Wonder at his hue men displayed, set in his semblance seen; he fared as a giant were made, and over all deepest green.
I admit, the first time I read this and the further description of the knight's green clothes and shiny green locks, I pictured nothing so much as the Jolly Green Giant. Even the knight’s magnificent horse is green. It’s generally agreed that, interesting coloration aside, the material point is that “no man might his mighty blows survive.” What is it this green interloper wants, exactly? He craves a “Christmas gift” – a friendly “game.” (I don’t think his definition of this word and mine are the same.) He carries an enormous green axe; he will trade blows with any man “bold of blood and hot-brained in his head” enough to bear the challenge. The Green Knight will allow his opponent the first strike with the axe and take his in return a twelvemonth hence. Arthur leaps to his feet, ready to accept the contest himself. Before he can do so, Sir Gawain begs that the “mêlée be mine.” Gawain is young and courageous, but he fears he has nothing to recommend him save that he’s Arthur’s nephew; his adventures up to this point have been practically nil, and Arthur does love a good tale of adventure. Gawain wishes to prove himself, and rather than strike a glancing blow as befits a “game,” he beheads the knight. Contest over…or not. The Green Knight nonchalantly picks up his head, lets Gawain know that he looks forward to meeting him again at his abode, the Green Chapel, in a year. Cheerful exit. Yikes.

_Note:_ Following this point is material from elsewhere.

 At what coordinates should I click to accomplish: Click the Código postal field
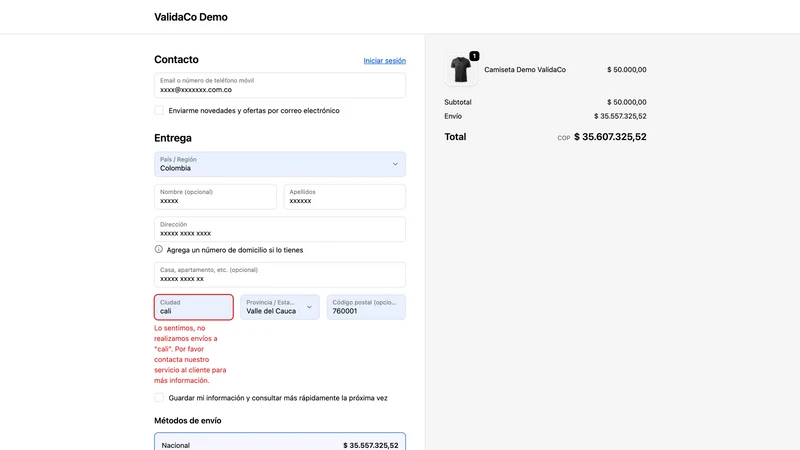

Gawain, being the embodiment of chivalry, honors his side of the bargain. Before the year is out, he sets off to find the Green Chapel and meet his fate. The quest is fraught with wolves, bears, giants, even dragons. He takes shelter at a castle along the way belonging to Lord Bertilak de Hautdesert, who shows him every courtesy and seems to delight in mirth and hijinks. He’s also quite helpful: he knows the location of the Green Chapel, and it’s only two miles away. He also proposes a game – whatever he acquires hunting in the wood will be Gawain’s; whatever Gawain acquires in the castle he must then exchange with Bertilak. It might be a good time to mention the lady of the castle, who surpasses even that high bar of Arthurian beauty, Guinevere. She offers her body to Gawain who, chivalrously, declines, but he does accept a kiss out of “courtesy” when Lady Bertilak insists. Gawain dutifully returns this kiss to the lord of the manor in exchange for the fruits of his hunt. The scene repeats itself the next day. The third day, Lady Bertilak visits him again, and he accepts a love-token from her – a green silk belt. She assures him this magical belt will protect him from all harm, which should come in handy, given what he’s about to face. Kisses he had no compunction about returning to the lord of the manor, but this belt goes unmentioned to his generous host. Thus attired, Gawain travels to the Green Chapel, and there he offers his neck to the Green Knight. The knight strikes two feinting blows, and finally a real one – yet he only nicks the noble Gawain’s neck. The first two feints were for the kisses Gawain honestly exchanged; the blood spilled was due to the magical belt withheld. The Green Knight is actually the enchanted Lord Bertilak, and his wife’s conduct was a test. Gawain is adjudged the “most faultless man that was ever afoot”...with the exception of his accepting the belt. Gawain burns with shame at this failure, but the Green Knight assures him that he has done penance at the point of a blade and is entirely absolved. In a somewhat abrupt twist, he lets Gawain know that the entire “game” was the work of the enchantress (and Gawain’s aunt) Morgan le Fay. Her goal: causing Guinevere to drop-dead from fright at the Green Knight’s appearance in Camelot. Gawain returns home, entirely honest with Arthur and the court about all events, even his shame.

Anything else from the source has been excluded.